Researchers from the United State focused on studies of the interaction between PSCs and pancreatic cancer cells. They discovered a key protein called leukemia inhibitory factor (LIF) that is responsible for the activation of PSCs in cancer cells. Both pharmacologic LIF blockade and genetic Lifr deletion markedly slow tumour progression and augment the efficacy of chemotherapy to prolong survival of PDAC mouse models, mainly by modulating cancer cell differentiation and epithelial–mesenchymal transition status.
Moreover, in both mouse models and human PDAC, aberrant production of LIF in the pancreas is restricted to pathological conditions and correlates with PDAC pathogenesis, and changes in the levels of circulating LIF correlate well with tumour response to therapy. Collectively, these findings reveal a function of LIF in PDAC tumorigenesis, and suggest its translational potential as an attractive therapeutic target and circulating marker. Our studies underscore how a better understanding of cell–cell communication within the tumour microenvironment can suggest novel strategies for cancer therapy.
"If we can pharmacologically or genetically block LIF, then it can slow tumor progression and metastasis, making chemotherapy easier an......

Bacteria may use viruses to kill other bacteria that compete with them for food

An international journal published in the journal Nature of the study, from the University of California scientists have found that bacterial cells might be the use of virus and a prehistoric viral proteins to kill other bacteria and its food, the findings could help researchers develop new therapies for the treatment of infectious diseases.

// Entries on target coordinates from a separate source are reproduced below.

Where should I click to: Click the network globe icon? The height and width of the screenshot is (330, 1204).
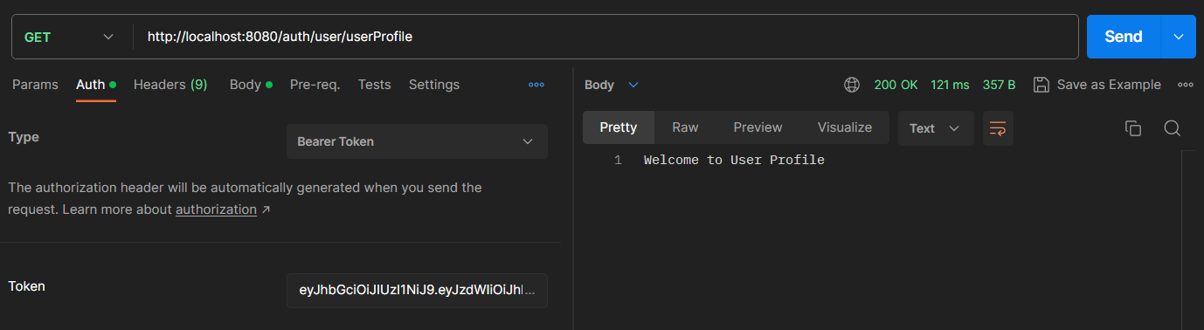[x=852, y=85]
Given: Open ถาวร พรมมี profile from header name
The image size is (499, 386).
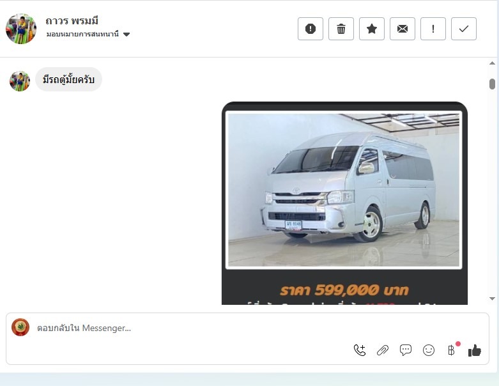Looking at the screenshot, I should 72,21.
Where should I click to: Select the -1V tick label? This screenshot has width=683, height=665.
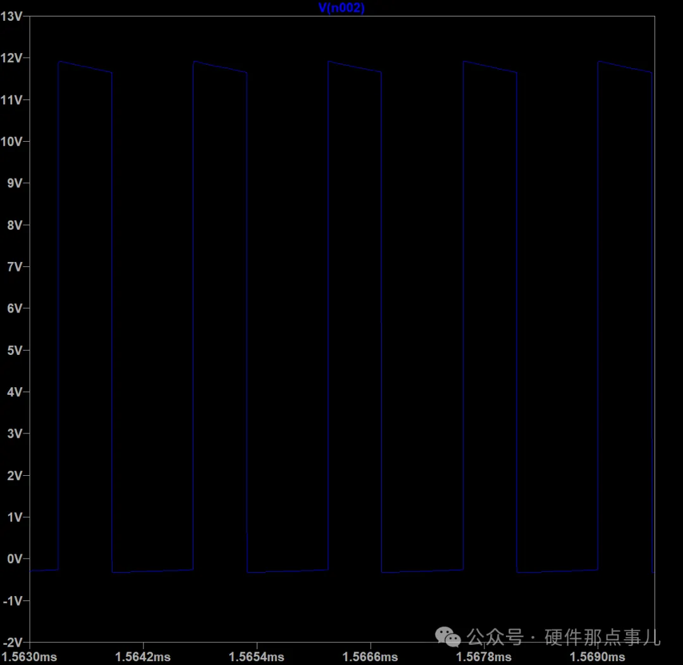click(x=13, y=600)
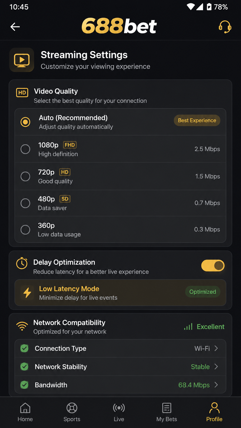This screenshot has height=428, width=241.
Task: Go to the Live tab
Action: pos(119,412)
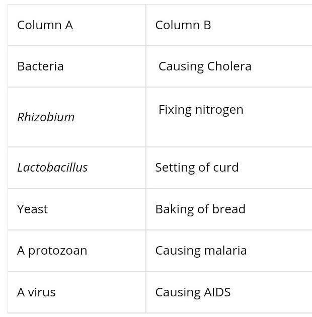The height and width of the screenshot is (317, 312).
Task: Click the word Setting
Action: click(173, 168)
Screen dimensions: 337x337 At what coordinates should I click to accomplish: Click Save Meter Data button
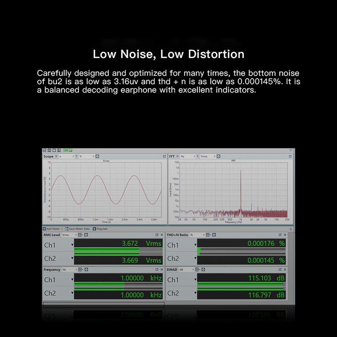(x=78, y=229)
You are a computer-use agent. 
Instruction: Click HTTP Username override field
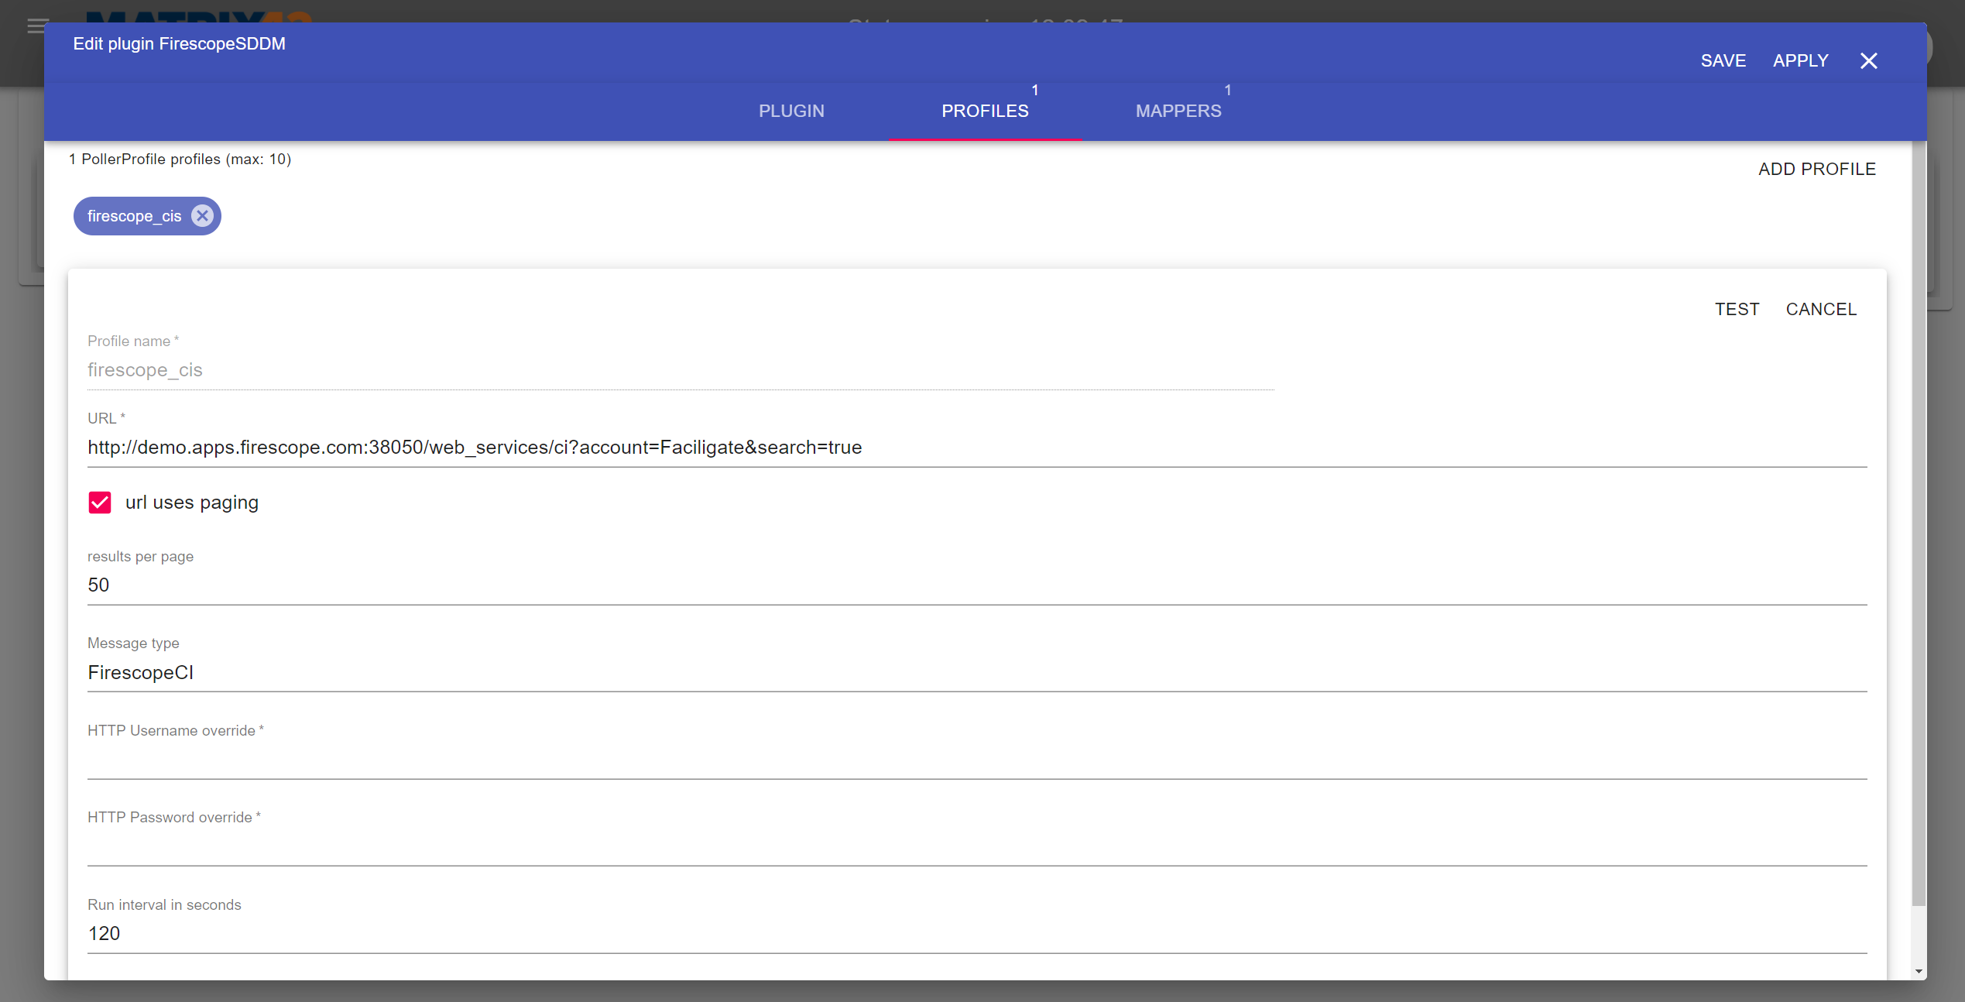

The researchers noticed that special gaps formed when the two types of bacterial cells moved toward each other on the AGAR plate. This behavior is similar to the discovery of penicillin by Alexander Fleming, a scientist who discovered that bacteria did not grow near the fungus. He then went further and found that the gaps created by the bacterial cells were destroyed by a virus called SW1, which was carried by only one of the bacteria. No doubt bacterial cells use the SW1 virus to kill other bacteria that compete with them for food. In addition, bacteria need a helper protein to make better use of virus SW1.The researchers explain that the virus hides in the chromosomes of host cells and attacks them to kill them. Beneficial E. coli bacteria in the gut, for example, are able to trap many viruses in this way. Bacteria can also use viruses as recognizers, the researchers said. To function as a group, bacteria need to be able to distinguish themselves from other bacteria. Bacteria secrete special chemical signals to communicate with each other, but now researchers have found that bacteria use viruses to distinguish them. If bacteria do not detect viruses in other bacteria, they will recognize food competitors and release viruses to kill competitors. Of course, the molecular mechanism is not clear, but the current research results may provide new ideas and clues for further research. Finally, the researchers say understanding how bacterial cells compete with each other is crucial. For example, medicine could devise better ways to protect against infectious agents.